Problem to work on> Produce as output only the lines below starting at the line with "Instruction: Select the MCP 時代の DLP heading" and continuing through the line with "Given: Click the Statistics chart icon", each one exactly as written.

══ Exercise data

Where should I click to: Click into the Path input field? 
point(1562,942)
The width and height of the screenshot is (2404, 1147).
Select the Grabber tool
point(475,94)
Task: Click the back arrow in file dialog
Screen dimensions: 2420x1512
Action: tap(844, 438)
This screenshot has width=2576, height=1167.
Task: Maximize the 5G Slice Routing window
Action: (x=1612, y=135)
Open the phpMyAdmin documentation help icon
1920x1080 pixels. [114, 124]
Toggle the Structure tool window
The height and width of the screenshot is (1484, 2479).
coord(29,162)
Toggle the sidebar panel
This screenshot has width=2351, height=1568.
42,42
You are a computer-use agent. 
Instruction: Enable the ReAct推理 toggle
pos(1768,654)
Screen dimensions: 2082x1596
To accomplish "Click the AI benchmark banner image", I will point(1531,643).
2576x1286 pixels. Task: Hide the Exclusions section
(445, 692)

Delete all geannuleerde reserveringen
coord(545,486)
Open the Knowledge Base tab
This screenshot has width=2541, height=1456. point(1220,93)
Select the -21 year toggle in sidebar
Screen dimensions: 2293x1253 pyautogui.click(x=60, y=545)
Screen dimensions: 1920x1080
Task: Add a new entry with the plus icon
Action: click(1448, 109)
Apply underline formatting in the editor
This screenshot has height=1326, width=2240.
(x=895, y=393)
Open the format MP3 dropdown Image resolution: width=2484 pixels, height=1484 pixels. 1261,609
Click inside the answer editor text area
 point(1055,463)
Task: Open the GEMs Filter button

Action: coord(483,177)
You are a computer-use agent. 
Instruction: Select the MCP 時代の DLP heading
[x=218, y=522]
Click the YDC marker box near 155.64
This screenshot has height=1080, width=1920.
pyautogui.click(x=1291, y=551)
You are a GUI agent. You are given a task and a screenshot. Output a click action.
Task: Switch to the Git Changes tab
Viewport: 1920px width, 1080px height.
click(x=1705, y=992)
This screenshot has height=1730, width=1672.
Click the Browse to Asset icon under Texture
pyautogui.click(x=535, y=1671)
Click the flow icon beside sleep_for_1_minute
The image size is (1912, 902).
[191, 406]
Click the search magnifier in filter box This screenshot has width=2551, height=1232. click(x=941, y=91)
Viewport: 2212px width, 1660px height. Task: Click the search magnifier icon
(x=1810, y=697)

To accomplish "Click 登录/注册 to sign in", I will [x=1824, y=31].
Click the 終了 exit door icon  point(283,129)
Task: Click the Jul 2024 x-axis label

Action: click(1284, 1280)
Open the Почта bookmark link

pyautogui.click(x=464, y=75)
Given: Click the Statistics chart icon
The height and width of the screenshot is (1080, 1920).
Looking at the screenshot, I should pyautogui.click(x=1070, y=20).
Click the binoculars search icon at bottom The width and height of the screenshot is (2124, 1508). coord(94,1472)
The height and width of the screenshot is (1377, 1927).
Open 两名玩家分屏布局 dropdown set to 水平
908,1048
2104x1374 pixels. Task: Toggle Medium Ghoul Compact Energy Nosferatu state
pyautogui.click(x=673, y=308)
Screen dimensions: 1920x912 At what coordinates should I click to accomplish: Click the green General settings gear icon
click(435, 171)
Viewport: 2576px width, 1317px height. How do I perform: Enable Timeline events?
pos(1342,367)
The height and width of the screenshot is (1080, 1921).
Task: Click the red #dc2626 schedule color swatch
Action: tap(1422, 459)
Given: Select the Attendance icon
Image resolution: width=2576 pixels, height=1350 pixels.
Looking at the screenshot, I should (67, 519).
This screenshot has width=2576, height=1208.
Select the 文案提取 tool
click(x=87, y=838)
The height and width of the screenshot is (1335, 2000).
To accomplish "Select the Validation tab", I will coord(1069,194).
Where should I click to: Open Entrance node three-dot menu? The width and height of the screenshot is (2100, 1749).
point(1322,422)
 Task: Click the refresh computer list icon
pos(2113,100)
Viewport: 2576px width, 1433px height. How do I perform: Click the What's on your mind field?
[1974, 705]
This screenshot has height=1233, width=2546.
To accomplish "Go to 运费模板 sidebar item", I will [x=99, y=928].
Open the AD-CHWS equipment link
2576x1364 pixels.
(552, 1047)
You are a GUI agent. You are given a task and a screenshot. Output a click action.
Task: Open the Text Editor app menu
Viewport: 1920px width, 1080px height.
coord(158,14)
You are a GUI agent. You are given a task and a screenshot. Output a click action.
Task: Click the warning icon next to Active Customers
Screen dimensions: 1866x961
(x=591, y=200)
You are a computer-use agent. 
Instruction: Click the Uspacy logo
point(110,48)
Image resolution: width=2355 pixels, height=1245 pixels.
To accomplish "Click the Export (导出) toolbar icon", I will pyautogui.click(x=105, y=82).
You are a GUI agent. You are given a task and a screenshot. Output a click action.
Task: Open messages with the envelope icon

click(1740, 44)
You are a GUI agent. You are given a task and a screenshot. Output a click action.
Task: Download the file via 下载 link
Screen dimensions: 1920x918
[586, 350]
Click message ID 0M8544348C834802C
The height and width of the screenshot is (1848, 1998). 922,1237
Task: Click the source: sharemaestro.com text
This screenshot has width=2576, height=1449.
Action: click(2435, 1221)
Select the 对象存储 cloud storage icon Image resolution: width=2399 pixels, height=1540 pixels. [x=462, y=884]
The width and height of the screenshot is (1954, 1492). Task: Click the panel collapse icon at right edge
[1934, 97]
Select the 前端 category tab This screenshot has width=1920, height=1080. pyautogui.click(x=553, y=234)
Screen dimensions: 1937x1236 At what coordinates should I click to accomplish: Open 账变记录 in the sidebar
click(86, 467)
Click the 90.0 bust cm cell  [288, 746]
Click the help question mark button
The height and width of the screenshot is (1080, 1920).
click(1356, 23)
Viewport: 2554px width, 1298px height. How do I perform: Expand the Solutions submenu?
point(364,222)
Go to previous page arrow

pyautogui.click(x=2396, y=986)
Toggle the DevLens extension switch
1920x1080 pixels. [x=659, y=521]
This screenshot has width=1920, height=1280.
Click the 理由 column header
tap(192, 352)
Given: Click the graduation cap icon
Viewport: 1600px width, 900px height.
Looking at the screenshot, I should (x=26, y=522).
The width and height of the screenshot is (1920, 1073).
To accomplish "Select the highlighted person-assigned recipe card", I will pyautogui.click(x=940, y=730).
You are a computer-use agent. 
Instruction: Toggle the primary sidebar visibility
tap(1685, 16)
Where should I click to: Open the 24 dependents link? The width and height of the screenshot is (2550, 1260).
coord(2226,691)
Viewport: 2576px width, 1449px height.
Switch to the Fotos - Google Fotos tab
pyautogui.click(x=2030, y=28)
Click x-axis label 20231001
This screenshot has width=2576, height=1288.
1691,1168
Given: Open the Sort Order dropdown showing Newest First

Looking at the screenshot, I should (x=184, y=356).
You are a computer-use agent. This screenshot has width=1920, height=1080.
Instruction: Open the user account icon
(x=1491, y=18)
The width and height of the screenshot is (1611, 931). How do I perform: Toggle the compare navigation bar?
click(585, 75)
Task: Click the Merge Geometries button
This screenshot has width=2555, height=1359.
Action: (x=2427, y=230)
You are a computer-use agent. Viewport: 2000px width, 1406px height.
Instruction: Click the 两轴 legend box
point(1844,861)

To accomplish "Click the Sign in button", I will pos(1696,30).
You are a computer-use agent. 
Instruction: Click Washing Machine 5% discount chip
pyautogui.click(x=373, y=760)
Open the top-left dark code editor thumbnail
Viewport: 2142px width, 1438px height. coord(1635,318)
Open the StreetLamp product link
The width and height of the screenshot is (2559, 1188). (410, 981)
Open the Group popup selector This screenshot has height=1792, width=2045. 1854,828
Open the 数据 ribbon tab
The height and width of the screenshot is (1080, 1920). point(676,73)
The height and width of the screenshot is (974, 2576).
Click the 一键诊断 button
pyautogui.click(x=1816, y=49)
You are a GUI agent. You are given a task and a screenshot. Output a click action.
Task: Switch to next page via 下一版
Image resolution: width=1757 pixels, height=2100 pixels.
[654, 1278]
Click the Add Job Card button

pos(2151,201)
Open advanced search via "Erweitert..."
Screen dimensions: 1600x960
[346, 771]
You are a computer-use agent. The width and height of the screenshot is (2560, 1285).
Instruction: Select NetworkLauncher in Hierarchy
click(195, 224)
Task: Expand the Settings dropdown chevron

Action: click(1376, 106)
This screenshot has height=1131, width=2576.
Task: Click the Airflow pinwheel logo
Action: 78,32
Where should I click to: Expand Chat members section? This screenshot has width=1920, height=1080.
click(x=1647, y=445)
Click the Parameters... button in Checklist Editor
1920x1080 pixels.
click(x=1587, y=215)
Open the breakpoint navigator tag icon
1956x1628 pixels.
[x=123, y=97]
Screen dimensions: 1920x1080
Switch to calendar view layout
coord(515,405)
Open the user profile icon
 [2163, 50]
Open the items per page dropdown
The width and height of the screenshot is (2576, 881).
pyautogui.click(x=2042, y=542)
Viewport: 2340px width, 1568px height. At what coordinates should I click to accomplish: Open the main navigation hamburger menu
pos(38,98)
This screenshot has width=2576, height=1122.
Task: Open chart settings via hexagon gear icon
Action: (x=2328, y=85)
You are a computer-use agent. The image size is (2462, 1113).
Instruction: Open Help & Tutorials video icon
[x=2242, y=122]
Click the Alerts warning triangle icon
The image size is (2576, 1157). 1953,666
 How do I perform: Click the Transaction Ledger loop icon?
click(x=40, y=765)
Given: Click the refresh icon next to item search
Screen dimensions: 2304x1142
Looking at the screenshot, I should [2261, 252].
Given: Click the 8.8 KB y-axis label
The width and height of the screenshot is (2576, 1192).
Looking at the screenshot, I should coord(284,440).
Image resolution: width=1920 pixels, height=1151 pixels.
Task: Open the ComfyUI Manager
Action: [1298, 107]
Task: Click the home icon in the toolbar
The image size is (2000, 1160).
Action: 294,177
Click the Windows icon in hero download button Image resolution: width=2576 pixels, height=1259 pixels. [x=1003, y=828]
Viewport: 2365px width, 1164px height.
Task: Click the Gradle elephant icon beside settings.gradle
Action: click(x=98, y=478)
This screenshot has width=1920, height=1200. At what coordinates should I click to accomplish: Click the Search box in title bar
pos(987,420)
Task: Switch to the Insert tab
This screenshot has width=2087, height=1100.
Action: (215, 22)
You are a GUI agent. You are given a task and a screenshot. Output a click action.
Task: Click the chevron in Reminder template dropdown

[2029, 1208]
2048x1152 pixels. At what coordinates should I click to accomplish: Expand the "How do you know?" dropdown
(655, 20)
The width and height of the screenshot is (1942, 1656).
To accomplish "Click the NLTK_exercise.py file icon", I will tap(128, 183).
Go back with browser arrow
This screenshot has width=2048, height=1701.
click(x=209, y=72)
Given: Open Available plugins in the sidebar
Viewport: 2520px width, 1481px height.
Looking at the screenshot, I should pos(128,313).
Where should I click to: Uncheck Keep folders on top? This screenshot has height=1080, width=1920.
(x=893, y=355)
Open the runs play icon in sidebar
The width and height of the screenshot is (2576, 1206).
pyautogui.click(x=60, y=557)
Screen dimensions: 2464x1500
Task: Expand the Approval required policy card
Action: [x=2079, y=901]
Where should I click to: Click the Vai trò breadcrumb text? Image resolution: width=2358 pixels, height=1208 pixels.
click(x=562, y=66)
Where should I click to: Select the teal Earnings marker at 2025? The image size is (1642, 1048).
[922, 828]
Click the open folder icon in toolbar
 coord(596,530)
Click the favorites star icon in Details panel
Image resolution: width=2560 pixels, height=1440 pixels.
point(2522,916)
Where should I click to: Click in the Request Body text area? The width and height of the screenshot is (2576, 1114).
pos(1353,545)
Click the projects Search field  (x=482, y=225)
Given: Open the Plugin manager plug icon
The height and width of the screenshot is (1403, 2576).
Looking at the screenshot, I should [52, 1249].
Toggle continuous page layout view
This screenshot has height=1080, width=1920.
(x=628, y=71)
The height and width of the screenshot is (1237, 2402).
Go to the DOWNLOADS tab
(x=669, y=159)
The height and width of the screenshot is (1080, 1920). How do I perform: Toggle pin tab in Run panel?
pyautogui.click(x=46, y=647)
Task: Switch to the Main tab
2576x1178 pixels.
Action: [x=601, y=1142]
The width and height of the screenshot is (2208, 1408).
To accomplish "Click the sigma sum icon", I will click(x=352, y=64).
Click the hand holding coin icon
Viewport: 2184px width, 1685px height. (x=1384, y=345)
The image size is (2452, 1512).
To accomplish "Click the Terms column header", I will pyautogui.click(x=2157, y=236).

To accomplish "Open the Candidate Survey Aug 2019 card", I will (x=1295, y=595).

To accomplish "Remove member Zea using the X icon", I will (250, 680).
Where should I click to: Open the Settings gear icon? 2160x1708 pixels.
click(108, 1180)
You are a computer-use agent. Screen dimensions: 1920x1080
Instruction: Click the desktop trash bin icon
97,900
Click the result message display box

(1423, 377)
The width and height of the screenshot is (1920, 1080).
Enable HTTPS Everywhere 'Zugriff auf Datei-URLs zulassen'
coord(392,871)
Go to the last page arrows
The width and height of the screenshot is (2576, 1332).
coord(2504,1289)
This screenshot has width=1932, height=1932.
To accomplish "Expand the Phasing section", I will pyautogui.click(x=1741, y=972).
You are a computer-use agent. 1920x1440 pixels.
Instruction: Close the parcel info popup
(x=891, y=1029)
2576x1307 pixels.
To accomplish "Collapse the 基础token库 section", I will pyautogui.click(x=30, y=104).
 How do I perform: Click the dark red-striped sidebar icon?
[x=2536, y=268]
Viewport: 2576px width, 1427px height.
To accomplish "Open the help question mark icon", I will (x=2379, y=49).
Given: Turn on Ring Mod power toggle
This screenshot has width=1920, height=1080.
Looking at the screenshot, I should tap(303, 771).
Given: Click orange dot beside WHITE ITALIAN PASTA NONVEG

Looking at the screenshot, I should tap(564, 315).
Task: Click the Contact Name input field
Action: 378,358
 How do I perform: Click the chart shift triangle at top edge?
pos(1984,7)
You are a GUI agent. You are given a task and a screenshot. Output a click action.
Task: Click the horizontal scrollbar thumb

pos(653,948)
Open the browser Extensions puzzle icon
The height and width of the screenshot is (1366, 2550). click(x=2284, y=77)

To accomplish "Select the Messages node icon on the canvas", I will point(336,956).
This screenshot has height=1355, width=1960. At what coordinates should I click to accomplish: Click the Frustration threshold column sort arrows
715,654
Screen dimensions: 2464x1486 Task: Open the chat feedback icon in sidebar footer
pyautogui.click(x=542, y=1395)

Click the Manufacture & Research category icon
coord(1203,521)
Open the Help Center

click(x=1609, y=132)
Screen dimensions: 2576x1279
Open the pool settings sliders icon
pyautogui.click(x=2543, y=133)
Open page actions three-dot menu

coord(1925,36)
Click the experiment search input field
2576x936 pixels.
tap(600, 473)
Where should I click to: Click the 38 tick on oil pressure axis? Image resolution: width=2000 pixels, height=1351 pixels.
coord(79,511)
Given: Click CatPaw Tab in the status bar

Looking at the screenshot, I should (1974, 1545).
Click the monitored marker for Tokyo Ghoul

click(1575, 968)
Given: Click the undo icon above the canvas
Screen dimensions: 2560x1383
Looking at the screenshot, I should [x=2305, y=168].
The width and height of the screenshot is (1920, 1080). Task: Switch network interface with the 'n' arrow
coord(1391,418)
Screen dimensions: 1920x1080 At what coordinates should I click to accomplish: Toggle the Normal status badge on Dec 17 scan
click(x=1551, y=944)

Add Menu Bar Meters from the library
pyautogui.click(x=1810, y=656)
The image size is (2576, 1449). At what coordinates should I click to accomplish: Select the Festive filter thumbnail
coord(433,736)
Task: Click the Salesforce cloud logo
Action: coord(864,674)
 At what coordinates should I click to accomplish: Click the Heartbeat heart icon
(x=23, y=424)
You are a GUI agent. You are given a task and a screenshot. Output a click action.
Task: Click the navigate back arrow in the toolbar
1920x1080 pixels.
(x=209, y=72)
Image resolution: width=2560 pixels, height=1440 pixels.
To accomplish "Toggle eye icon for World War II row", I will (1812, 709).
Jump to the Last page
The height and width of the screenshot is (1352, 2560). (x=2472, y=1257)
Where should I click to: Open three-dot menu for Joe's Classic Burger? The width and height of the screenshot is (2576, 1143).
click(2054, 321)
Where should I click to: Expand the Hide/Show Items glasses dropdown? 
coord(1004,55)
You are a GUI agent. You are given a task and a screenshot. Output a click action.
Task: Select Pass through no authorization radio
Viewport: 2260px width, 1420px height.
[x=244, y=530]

════

Result for this exercise>
Instruction: Select the MCP 時代の DLP heading
[x=218, y=522]
Click the YDC marker box near 155.64
This screenshot has height=1080, width=1920.
pyautogui.click(x=1291, y=551)
You are a GUI agent. You are given a task and a screenshot. Output a click action.
Task: Switch to the Git Changes tab
Viewport: 1920px width, 1080px height.
click(x=1705, y=992)
This screenshot has height=1730, width=1672.
Click the Browse to Asset icon under Texture
pyautogui.click(x=535, y=1671)
Click the flow icon beside sleep_for_1_minute
The image size is (1912, 902).
[191, 406]
Click the search magnifier in filter box This screenshot has width=2551, height=1232. click(x=941, y=91)
Viewport: 2212px width, 1660px height. Task: Click the search magnifier icon
(x=1810, y=697)

To accomplish "Click 登录/注册 to sign in", I will [x=1824, y=31].
Click the 終了 exit door icon  point(283,129)
Task: Click the Jul 2024 x-axis label

Action: click(1284, 1280)
Open the Почта bookmark link

pyautogui.click(x=464, y=75)
Given: Click the Statistics chart icon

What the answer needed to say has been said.